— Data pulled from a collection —
--*--

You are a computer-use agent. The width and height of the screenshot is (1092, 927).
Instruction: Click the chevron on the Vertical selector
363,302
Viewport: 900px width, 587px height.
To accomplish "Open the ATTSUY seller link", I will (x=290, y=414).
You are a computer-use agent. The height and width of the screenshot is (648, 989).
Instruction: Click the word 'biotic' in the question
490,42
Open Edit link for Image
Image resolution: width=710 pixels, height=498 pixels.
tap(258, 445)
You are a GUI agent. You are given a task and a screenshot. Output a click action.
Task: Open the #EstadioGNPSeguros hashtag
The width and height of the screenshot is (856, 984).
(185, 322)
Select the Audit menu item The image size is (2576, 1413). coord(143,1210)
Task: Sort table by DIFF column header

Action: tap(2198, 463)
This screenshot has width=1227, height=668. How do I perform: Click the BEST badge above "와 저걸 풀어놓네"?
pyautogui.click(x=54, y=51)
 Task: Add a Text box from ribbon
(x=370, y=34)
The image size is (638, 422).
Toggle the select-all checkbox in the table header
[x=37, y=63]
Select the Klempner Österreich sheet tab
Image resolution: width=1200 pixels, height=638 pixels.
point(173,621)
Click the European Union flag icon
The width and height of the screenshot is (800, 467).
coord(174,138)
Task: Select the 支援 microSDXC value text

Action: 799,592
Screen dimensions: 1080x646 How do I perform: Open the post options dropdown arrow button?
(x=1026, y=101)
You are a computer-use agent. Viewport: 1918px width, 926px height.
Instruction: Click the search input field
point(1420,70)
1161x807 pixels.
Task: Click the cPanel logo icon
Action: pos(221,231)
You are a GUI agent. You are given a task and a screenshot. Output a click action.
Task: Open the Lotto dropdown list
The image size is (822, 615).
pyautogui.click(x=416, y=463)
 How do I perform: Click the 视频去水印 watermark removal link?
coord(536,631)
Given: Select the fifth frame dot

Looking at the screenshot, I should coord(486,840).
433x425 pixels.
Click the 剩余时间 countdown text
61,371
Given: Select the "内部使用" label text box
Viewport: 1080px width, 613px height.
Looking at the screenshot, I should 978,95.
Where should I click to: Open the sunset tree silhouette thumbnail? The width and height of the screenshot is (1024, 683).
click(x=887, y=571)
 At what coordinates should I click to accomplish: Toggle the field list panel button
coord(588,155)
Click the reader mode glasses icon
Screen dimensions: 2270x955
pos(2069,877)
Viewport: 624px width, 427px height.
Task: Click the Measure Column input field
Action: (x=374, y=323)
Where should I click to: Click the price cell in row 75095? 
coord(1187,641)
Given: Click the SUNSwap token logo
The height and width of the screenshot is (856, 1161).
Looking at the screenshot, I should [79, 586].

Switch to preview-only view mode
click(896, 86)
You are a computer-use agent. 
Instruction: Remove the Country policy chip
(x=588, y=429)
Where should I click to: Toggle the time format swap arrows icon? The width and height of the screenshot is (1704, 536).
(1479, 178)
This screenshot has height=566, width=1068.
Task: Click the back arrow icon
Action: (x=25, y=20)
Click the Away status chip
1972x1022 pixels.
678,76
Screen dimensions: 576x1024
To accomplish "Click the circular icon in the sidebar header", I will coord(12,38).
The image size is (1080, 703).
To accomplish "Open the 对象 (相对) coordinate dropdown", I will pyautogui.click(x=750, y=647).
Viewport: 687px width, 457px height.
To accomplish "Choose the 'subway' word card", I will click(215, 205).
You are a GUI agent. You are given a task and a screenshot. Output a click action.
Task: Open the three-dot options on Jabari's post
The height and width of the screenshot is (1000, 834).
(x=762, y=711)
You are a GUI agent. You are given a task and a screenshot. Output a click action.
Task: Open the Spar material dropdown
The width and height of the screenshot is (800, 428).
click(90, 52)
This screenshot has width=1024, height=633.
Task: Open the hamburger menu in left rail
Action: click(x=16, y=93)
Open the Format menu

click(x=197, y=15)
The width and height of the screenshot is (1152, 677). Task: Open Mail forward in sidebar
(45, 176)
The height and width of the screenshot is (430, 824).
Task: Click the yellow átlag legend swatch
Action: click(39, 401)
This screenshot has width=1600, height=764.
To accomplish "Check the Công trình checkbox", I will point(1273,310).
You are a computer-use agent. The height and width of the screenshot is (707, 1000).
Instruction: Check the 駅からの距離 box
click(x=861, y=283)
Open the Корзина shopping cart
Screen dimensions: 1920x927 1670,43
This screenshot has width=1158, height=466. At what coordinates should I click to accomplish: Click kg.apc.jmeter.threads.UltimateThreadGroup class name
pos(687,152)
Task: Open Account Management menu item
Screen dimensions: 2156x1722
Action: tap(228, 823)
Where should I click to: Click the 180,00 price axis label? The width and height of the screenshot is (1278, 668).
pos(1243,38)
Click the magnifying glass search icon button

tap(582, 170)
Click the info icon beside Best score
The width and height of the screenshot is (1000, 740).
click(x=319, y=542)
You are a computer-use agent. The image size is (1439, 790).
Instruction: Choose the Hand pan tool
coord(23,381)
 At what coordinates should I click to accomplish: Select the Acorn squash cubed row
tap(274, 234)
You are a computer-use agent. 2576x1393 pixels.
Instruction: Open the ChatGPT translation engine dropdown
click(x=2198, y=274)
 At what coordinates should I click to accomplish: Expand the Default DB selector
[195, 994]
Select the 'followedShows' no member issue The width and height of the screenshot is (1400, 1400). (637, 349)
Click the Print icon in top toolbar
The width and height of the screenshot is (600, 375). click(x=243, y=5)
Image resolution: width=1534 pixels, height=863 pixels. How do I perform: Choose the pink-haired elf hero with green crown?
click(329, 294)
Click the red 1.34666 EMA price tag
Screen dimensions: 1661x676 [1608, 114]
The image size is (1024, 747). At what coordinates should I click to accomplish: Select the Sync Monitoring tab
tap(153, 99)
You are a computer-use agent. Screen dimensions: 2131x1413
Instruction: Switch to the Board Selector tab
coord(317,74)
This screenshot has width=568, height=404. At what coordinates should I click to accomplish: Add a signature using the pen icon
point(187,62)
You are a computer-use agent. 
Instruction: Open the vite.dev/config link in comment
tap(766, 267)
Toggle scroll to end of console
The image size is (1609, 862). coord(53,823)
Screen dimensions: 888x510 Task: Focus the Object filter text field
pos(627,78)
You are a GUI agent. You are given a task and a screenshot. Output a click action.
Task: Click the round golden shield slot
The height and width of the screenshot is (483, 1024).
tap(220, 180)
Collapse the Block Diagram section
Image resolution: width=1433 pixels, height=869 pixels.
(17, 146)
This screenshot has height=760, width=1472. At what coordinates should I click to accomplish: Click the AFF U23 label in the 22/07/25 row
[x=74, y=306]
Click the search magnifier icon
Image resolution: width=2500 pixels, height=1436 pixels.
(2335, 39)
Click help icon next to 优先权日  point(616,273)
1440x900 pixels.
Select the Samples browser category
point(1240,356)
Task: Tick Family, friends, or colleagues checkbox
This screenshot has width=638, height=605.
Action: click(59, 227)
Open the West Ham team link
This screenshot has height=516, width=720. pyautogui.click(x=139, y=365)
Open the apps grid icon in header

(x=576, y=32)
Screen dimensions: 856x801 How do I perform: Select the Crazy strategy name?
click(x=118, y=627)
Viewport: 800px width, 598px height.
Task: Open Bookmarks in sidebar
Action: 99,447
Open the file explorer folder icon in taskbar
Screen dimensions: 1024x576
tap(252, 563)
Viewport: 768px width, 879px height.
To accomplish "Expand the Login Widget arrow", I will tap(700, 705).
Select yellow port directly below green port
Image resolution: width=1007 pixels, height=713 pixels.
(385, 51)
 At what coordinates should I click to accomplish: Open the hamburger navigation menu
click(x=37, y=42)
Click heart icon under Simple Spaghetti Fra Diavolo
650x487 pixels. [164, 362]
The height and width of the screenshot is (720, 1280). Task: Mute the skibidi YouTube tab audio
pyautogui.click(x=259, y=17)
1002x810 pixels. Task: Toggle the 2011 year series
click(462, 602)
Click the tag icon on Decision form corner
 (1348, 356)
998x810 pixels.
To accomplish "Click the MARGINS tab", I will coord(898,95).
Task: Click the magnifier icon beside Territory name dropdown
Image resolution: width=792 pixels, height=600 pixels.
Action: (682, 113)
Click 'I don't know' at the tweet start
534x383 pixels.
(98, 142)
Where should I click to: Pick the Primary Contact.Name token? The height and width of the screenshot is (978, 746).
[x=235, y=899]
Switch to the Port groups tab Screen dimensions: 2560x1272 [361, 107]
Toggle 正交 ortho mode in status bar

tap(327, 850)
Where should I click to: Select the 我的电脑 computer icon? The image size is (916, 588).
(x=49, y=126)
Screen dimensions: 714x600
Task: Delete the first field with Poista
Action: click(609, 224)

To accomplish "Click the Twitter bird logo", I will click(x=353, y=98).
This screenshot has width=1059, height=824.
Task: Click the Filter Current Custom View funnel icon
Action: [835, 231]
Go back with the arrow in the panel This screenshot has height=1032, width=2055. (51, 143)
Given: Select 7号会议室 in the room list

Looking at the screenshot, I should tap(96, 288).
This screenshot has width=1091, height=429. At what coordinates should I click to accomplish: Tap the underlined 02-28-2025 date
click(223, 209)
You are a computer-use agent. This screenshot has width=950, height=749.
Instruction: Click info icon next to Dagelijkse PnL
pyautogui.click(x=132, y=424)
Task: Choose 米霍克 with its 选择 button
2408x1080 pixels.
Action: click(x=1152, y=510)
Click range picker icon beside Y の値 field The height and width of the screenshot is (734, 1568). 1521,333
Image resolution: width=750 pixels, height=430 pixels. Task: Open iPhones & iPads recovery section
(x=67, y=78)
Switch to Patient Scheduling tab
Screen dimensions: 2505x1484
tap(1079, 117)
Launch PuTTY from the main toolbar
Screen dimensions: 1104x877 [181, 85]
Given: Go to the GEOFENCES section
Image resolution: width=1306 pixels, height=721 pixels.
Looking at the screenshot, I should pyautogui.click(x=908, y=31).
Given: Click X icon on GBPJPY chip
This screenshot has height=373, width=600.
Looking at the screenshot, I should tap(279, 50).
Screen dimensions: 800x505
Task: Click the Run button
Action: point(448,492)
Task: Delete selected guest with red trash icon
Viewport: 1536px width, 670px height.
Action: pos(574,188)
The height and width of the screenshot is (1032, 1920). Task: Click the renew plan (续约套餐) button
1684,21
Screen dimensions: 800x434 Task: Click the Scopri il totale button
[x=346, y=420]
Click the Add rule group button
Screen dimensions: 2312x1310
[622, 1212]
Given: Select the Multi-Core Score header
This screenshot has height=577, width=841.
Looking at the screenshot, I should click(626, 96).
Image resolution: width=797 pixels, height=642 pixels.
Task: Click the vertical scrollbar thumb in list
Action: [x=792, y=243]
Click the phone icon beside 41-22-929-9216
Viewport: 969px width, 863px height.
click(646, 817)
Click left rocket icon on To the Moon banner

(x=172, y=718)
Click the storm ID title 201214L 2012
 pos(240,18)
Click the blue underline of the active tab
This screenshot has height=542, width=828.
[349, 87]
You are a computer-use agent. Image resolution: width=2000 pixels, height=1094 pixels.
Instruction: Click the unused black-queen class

--*--

— Work to do —
Please gather every line in the records that contains the word "dropdown" and copy each of those lines in full.

— Task solution —
Screen dimensions: 1080x646 How do I perform: Open the post options dropdown arrow button?
Task: Open the Lotto dropdown list
To accomplish "Open the 对象 (相对) coordinate dropdown", I will pyautogui.click(x=750, y=647).
Task: Open the Spar material dropdown
Instruction: Open the ChatGPT translation engine dropdown
Task: Click the magnifier icon beside Territory name dropdown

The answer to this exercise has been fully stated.